__Written task__: In the lines below, swap each "particular element" for "specific element" and leave everything else as it is.
┄┄┄┄┄┄┄┄┄┄┄┄┄┄┄┄┄┄┄┄
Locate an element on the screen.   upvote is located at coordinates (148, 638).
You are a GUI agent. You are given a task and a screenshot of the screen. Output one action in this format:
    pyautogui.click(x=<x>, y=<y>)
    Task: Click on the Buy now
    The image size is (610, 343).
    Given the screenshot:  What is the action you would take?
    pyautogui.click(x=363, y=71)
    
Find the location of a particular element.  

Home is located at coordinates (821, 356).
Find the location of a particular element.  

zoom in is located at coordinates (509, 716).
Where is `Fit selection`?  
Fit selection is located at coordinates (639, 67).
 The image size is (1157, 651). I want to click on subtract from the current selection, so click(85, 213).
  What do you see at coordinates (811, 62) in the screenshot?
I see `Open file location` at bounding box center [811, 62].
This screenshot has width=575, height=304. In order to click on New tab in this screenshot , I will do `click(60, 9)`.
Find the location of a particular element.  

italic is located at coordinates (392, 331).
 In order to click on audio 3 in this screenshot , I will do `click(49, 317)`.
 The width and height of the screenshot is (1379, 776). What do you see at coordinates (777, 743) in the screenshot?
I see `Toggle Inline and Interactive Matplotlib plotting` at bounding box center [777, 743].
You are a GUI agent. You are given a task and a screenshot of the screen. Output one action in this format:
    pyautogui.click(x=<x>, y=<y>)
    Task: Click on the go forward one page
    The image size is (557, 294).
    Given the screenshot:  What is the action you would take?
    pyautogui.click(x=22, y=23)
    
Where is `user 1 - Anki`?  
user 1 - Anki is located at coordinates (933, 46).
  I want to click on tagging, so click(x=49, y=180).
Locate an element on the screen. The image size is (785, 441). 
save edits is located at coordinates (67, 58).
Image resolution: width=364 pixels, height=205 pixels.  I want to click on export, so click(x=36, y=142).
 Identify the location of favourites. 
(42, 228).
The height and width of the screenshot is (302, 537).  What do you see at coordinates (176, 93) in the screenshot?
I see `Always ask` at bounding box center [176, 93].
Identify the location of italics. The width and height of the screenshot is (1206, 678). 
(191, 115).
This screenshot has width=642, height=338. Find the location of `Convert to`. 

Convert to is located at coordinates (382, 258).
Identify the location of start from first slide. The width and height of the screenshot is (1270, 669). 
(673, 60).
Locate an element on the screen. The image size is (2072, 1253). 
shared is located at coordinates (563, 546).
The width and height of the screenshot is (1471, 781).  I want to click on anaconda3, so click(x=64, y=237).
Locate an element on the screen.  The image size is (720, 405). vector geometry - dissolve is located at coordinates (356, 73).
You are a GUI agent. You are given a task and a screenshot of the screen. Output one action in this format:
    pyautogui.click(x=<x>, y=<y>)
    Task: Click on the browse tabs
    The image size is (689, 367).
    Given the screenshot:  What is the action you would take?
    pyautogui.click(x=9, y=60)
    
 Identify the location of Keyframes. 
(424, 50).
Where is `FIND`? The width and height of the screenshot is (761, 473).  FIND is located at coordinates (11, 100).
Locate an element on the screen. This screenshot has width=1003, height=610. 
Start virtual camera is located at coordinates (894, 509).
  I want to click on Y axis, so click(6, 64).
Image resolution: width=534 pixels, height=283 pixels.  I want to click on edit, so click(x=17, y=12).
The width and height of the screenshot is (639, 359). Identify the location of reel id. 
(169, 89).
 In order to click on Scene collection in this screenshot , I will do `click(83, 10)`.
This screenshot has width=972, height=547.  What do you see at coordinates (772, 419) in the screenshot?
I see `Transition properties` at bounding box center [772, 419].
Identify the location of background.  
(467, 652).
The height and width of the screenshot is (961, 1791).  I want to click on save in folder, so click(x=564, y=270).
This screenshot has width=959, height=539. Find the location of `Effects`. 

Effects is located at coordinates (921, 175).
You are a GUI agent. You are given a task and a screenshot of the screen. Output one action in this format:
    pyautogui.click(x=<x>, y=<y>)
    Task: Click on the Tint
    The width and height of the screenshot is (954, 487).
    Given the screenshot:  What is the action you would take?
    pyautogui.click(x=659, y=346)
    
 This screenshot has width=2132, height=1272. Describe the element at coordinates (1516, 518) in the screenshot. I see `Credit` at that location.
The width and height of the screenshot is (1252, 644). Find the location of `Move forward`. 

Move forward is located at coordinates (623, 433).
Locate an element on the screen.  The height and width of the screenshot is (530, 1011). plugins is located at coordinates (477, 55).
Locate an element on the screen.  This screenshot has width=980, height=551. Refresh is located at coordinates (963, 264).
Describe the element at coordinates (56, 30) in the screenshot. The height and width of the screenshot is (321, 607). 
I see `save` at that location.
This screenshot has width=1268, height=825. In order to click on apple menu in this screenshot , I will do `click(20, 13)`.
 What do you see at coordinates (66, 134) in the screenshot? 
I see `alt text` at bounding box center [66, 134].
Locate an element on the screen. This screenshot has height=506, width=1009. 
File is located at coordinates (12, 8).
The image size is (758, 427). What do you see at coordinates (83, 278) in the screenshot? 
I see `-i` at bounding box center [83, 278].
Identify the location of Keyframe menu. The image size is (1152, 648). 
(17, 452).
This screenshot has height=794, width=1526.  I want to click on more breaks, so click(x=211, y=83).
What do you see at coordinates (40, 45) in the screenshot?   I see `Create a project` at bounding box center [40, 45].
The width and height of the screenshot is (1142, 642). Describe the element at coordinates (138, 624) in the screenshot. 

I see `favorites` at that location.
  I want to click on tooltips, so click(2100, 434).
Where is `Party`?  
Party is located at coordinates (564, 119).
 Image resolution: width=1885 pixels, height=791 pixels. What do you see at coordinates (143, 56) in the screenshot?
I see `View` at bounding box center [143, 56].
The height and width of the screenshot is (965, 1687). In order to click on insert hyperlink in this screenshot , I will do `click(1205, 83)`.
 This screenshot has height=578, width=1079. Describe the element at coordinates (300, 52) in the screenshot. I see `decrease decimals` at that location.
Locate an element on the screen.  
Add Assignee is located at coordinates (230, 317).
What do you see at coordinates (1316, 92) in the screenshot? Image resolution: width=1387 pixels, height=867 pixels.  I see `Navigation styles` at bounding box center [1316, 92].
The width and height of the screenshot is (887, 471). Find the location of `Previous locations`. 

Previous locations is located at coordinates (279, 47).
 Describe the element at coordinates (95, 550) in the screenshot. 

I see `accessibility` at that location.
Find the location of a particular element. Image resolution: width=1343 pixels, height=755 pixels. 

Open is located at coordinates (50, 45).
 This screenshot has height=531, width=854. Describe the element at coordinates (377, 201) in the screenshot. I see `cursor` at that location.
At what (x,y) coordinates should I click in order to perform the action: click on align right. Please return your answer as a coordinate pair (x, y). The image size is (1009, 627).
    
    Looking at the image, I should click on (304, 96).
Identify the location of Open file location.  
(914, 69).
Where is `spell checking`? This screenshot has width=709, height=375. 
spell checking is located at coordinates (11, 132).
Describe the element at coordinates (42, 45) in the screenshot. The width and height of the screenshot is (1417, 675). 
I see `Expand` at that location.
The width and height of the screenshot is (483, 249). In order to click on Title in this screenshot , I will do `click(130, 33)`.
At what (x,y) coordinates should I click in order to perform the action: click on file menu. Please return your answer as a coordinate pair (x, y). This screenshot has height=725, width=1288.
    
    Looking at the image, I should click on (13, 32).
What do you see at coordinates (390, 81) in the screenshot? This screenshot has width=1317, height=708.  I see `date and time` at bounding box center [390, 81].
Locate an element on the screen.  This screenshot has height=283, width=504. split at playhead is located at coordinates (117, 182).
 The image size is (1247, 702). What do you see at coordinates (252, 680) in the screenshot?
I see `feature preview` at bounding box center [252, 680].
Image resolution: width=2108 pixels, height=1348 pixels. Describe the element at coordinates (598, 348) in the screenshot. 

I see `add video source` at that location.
┄┄┄┄┄┄┄┄┄┄┄┄┄┄┄┄┄┄┄┄
__Result__:
Locate an element on the screen.   upvote is located at coordinates (148, 638).
You are a GUI agent. You are given a task and a screenshot of the screen. Output one action in this format:
    pyautogui.click(x=<x>, y=<y>)
    Task: Click on the Buy now
    The image size is (610, 343).
    Given the screenshot:  What is the action you would take?
    pyautogui.click(x=363, y=71)
    
Find the location of a specific element.  

Home is located at coordinates (821, 356).
Find the location of a specific element.  

zoom in is located at coordinates (509, 716).
Where is `Fit selection`?  
Fit selection is located at coordinates (639, 67).
 The image size is (1157, 651). I want to click on subtract from the current selection, so click(85, 213).
  What do you see at coordinates (811, 62) in the screenshot?
I see `Open file location` at bounding box center [811, 62].
This screenshot has width=575, height=304. In order to click on New tab in this screenshot , I will do `click(60, 9)`.
Find the location of a specific element.  

italic is located at coordinates (392, 331).
 In order to click on audio 3 in this screenshot , I will do `click(49, 317)`.
 The width and height of the screenshot is (1379, 776). What do you see at coordinates (777, 743) in the screenshot?
I see `Toggle Inline and Interactive Matplotlib plotting` at bounding box center [777, 743].
You are a GUI agent. You are given a task and a screenshot of the screen. Output one action in this format:
    pyautogui.click(x=<x>, y=<y>)
    Task: Click on the go forward one page
    The image size is (557, 294).
    Given the screenshot:  What is the action you would take?
    pyautogui.click(x=22, y=23)
    
Where is `user 1 - Anki`?  
user 1 - Anki is located at coordinates (933, 46).
  I want to click on tagging, so click(x=49, y=180).
Locate an element on the screen. The image size is (785, 441). 
save edits is located at coordinates (67, 58).
Image resolution: width=364 pixels, height=205 pixels.  I want to click on export, so click(x=36, y=142).
 Identify the location of favourites. 
(42, 228).
The height and width of the screenshot is (302, 537).  What do you see at coordinates (176, 93) in the screenshot?
I see `Always ask` at bounding box center [176, 93].
Identify the location of italics. The width and height of the screenshot is (1206, 678). 
(191, 115).
This screenshot has width=642, height=338. Find the location of `Convert to`. 

Convert to is located at coordinates (382, 258).
Identify the location of start from first slide. The width and height of the screenshot is (1270, 669). 
(673, 60).
Locate an element on the screen. The image size is (2072, 1253). 
shared is located at coordinates (563, 546).
The width and height of the screenshot is (1471, 781).  I want to click on anaconda3, so click(x=64, y=237).
Locate an element on the screen.  The image size is (720, 405). vector geometry - dissolve is located at coordinates (356, 73).
You are a GUI agent. You are given a task and a screenshot of the screen. Output one action in this format:
    pyautogui.click(x=<x>, y=<y>)
    Task: Click on the browse tabs
    The image size is (689, 367).
    Given the screenshot:  What is the action you would take?
    pyautogui.click(x=9, y=60)
    
 Identify the location of Keyframes. 
(424, 50).
Where is `FIND`? The width and height of the screenshot is (761, 473).  FIND is located at coordinates (11, 100).
Locate an element on the screen. This screenshot has width=1003, height=610. 
Start virtual camera is located at coordinates (894, 509).
  I want to click on Y axis, so click(6, 64).
Image resolution: width=534 pixels, height=283 pixels.  I want to click on edit, so click(x=17, y=12).
The width and height of the screenshot is (639, 359). Identify the location of reel id. 
(169, 89).
 In order to click on Scene collection in this screenshot , I will do `click(83, 10)`.
This screenshot has width=972, height=547.  What do you see at coordinates (772, 419) in the screenshot?
I see `Transition properties` at bounding box center [772, 419].
Identify the location of background.  
(467, 652).
The height and width of the screenshot is (961, 1791).  I want to click on save in folder, so click(x=564, y=270).
This screenshot has width=959, height=539. Find the location of `Effects`. 

Effects is located at coordinates (921, 175).
You are a GUI agent. You are given a task and a screenshot of the screen. Output one action in this format:
    pyautogui.click(x=<x>, y=<y>)
    Task: Click on the Tint
    The width and height of the screenshot is (954, 487).
    Given the screenshot:  What is the action you would take?
    pyautogui.click(x=659, y=346)
    
 This screenshot has width=2132, height=1272. Describe the element at coordinates (1516, 518) in the screenshot. I see `Credit` at that location.
The width and height of the screenshot is (1252, 644). Find the location of `Move forward`. 

Move forward is located at coordinates (623, 433).
Locate an element on the screen.  The height and width of the screenshot is (530, 1011). plugins is located at coordinates (477, 55).
Locate an element on the screen.  This screenshot has width=980, height=551. Refresh is located at coordinates (963, 264).
Describe the element at coordinates (56, 30) in the screenshot. The height and width of the screenshot is (321, 607). 
I see `save` at that location.
This screenshot has width=1268, height=825. In order to click on apple menu in this screenshot , I will do `click(20, 13)`.
 What do you see at coordinates (66, 134) in the screenshot? 
I see `alt text` at bounding box center [66, 134].
Locate an element on the screen. This screenshot has height=506, width=1009. 
File is located at coordinates (12, 8).
The image size is (758, 427). What do you see at coordinates (83, 278) in the screenshot? 
I see `-i` at bounding box center [83, 278].
Identify the location of Keyframe menu. The image size is (1152, 648). 
(17, 452).
This screenshot has height=794, width=1526.  I want to click on more breaks, so click(x=211, y=83).
What do you see at coordinates (40, 45) in the screenshot?   I see `Create a project` at bounding box center [40, 45].
The width and height of the screenshot is (1142, 642). Describe the element at coordinates (138, 624) in the screenshot. 

I see `favorites` at that location.
  I want to click on tooltips, so click(2100, 434).
Where is `Party`?  
Party is located at coordinates (564, 119).
 Image resolution: width=1885 pixels, height=791 pixels. What do you see at coordinates (143, 56) in the screenshot?
I see `View` at bounding box center [143, 56].
The height and width of the screenshot is (965, 1687). In order to click on insert hyperlink in this screenshot , I will do `click(1205, 83)`.
 This screenshot has height=578, width=1079. Describe the element at coordinates (300, 52) in the screenshot. I see `decrease decimals` at that location.
Locate an element on the screen.  
Add Assignee is located at coordinates (230, 317).
What do you see at coordinates (1316, 92) in the screenshot? Image resolution: width=1387 pixels, height=867 pixels.  I see `Navigation styles` at bounding box center [1316, 92].
The width and height of the screenshot is (887, 471). Find the location of `Previous locations`. 

Previous locations is located at coordinates (279, 47).
 Describe the element at coordinates (95, 550) in the screenshot. 

I see `accessibility` at that location.
Find the location of a specific element. Image resolution: width=1343 pixels, height=755 pixels. 

Open is located at coordinates (50, 45).
 This screenshot has height=531, width=854. Describe the element at coordinates (377, 201) in the screenshot. I see `cursor` at that location.
At what (x,y) coordinates should I click in order to perform the action: click on align right. Please return your answer as a coordinate pair (x, y). The image size is (1009, 627).
    
    Looking at the image, I should click on (304, 96).
Identify the location of Open file location.  
(914, 69).
Where is `spell checking`? This screenshot has width=709, height=375. 
spell checking is located at coordinates (11, 132).
Describe the element at coordinates (42, 45) in the screenshot. The width and height of the screenshot is (1417, 675). 
I see `Expand` at that location.
The width and height of the screenshot is (483, 249). In order to click on Title in this screenshot , I will do `click(130, 33)`.
At what (x,y) coordinates should I click in order to perform the action: click on file menu. Please return your answer as a coordinate pair (x, y). This screenshot has height=725, width=1288.
    
    Looking at the image, I should click on (13, 32).
What do you see at coordinates (390, 81) in the screenshot? This screenshot has width=1317, height=708.  I see `date and time` at bounding box center [390, 81].
Locate an element on the screen.  This screenshot has height=283, width=504. split at playhead is located at coordinates (117, 182).
 The image size is (1247, 702). What do you see at coordinates (252, 680) in the screenshot?
I see `feature preview` at bounding box center [252, 680].
Image resolution: width=2108 pixels, height=1348 pixels. Describe the element at coordinates (598, 348) in the screenshot. 

I see `add video source` at that location.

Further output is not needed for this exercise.